Merrill Lynch Has 4 Beaten Down Large Cap Dividend Blue Chips to Buy Now

February 11, 2016 by Lee Jackson

The only redeeming quality to the kind of correction we have seen since the beginning of the year is that top stocks that often are leaders in their sectors get smoked right along with the momentum companies. Investors are treated to the proverbial, “throw the baby out with the bathwater” reaction that Wall Street, and especially hedge fund managers, is so well known for. The good part is that quality stocks that pay good dividends are on sale, and may be more so soon.

In an effort to unearth some true value, we screened the Merrill Lynch research database for quality blue chip stocks that have been beaten down. They had to be rated Buy at the firm, and also pay a dividend higher than the 10-year U.S. Treasury. We found four that make good sense now.

Walt Disney

This is one of Merrill Lynch’s top 10 picks for 2016, and is on the firm’s US 1 list. Walt Disney Co. (NYSE: DIS) was hammered Wednesday despite a solid earnings report. Disney operates as an entertainment company worldwide.

The company operates broadcast and cable television networks, domestic television stations, and radio networks and stations, and it is involved in the television production and television distribution operations. Its cable networks include ESPN, Disney Channels, and ABC Family, as well as UTV/Bindass and Hungama.

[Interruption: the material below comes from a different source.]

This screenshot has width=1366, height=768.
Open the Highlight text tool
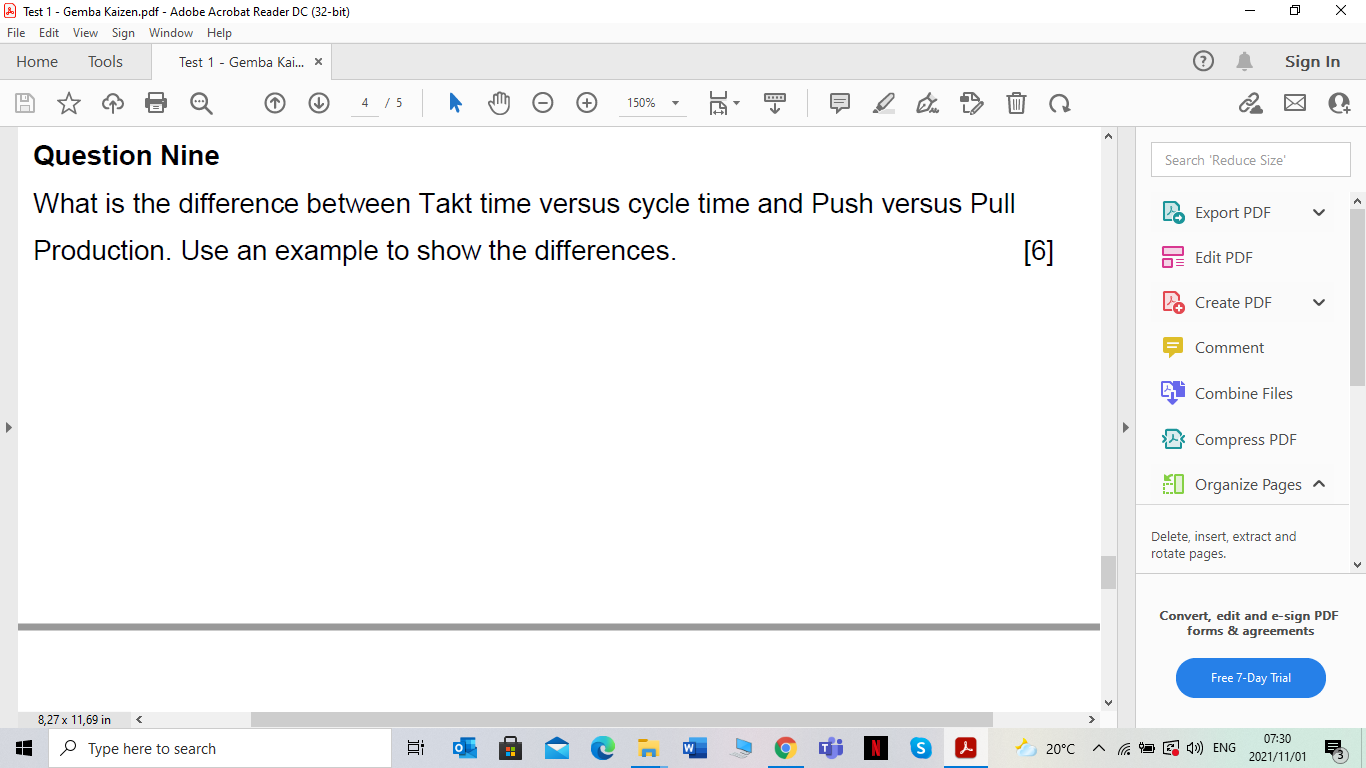(883, 103)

The company also owns and operates the Walt Disney World Resort in Florida; the Disneyland Resort in California; Disney Resort & Spa in Hawaii; Disney Vacation Club, Disney Cruise Line and Adventures by Disney; and Disneyland Paris, Hong Kong Disneyland Resort and Shanghai Disney Resort. It also licenses its intellectual property to a third party for the operations of the Tokyo Disney Resort in Japan.

The company just reported outstanding earnings this, with record net income of $2.9 billion for the period. Revenue was more than $15 billion, and per-share earnings rose by more than a third. However, subscriber numbers at the flagship ESPN raised a huge red flag for investors. Operating income dropped in both cable networks and broadcasting. Revenue was up 9% at the cable unit, thanks to growth of domestic Disney Channels, but a decrease at ESPN and lower equity income from A&E dragged down operating income by 5%.

Despite the cable issues, Merrill Lynch remains bullish on the company and expects fiscal 2016 revenues estimates to remain in line with their previous numbers.

Disney shareholders receive a 1.65% dividend. The Merrill Lynch price target stays at $130, and the Thomson/First Call consensus target is $111.34. The stock closed Wednesday at $88.85, down almost 5% on the day.